:: LISTAGEM APRESENTADA ::
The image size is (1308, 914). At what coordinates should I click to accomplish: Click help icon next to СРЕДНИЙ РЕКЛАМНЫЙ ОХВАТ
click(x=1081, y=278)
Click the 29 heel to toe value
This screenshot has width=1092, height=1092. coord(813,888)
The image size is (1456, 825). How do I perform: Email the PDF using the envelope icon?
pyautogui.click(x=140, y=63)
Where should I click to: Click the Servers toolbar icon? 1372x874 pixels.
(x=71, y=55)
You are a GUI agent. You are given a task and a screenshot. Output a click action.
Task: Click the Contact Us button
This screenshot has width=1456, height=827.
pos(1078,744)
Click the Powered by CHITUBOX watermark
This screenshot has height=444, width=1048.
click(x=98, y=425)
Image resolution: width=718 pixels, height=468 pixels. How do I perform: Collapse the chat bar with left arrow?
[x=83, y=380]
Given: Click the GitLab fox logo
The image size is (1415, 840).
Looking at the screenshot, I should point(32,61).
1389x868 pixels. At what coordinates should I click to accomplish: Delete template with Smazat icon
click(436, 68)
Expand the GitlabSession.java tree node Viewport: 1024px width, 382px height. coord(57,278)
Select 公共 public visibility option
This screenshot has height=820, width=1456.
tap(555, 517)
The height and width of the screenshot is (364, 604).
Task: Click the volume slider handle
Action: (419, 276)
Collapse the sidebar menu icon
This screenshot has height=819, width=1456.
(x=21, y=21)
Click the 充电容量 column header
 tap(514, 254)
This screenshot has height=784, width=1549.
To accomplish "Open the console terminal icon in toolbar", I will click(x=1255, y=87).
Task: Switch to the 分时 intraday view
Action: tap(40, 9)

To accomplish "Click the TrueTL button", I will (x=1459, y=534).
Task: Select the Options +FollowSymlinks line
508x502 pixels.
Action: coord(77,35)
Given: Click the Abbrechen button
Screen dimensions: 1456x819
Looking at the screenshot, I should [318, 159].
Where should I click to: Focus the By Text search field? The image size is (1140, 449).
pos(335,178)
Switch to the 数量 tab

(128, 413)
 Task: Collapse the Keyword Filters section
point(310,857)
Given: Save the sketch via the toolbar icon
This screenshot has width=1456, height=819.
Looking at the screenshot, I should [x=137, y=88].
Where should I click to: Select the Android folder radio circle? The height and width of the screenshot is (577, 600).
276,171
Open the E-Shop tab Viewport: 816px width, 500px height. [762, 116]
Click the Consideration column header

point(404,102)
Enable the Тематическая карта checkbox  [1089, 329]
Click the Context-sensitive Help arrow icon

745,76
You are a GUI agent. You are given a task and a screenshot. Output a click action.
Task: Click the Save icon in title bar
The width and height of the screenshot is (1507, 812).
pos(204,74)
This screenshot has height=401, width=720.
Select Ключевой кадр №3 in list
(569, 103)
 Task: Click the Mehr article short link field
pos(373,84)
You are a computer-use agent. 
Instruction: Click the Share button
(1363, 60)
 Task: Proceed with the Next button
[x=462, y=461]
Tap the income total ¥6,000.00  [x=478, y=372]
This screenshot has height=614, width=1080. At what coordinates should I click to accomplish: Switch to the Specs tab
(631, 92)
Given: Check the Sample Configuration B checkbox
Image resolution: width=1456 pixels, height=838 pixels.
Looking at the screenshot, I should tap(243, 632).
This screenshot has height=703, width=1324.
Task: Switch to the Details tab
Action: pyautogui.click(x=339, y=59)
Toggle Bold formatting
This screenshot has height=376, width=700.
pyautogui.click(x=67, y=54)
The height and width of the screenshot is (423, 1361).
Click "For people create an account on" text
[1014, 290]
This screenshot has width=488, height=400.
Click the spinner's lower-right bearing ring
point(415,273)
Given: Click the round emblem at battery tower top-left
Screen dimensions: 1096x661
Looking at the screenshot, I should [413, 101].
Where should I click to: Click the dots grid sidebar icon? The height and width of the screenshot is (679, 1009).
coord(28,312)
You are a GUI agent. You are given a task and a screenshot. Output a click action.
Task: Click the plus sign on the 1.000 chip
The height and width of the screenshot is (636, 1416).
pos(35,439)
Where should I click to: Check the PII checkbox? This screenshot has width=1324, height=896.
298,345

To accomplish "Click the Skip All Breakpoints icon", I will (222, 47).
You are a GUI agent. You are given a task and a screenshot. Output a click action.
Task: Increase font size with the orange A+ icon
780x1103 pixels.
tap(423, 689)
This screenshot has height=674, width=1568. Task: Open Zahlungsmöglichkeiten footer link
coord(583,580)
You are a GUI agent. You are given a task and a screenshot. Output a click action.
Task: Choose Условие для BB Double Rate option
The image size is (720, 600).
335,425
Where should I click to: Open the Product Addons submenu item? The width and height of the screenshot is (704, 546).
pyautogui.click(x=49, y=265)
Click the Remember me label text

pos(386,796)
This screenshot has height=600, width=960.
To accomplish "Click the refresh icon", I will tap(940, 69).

:: OBJETIVO DO EXERCÍCIO ::
Reproduza as linhas da listagem entre a que contém "You are a computer-use agent." e a que contém "Looking at the screenshot, I should [413, 101].", inclusive, trocando "Share" por "Export" e sem mudar mais nada.

:: RESULTADO DA TAREFA ::
You are a computer-use agent. 
Instruction: Click the Export button
(1363, 60)
 Task: Proceed with the Next button
[x=462, y=461]
Tap the income total ¥6,000.00  [x=478, y=372]
This screenshot has height=614, width=1080. At what coordinates should I click to accomplish: Switch to the Specs tab
(631, 92)
Given: Check the Sample Configuration B checkbox
Image resolution: width=1456 pixels, height=838 pixels.
Looking at the screenshot, I should tap(243, 632).
This screenshot has height=703, width=1324.
Task: Switch to the Details tab
Action: pyautogui.click(x=339, y=59)
Toggle Bold formatting
This screenshot has height=376, width=700.
pyautogui.click(x=67, y=54)
The height and width of the screenshot is (423, 1361).
Click "For people create an account on" text
[1014, 290]
This screenshot has width=488, height=400.
Click the spinner's lower-right bearing ring
point(415,273)
Given: Click the round emblem at battery tower top-left
Screen dimensions: 1096x661
Looking at the screenshot, I should [413, 101].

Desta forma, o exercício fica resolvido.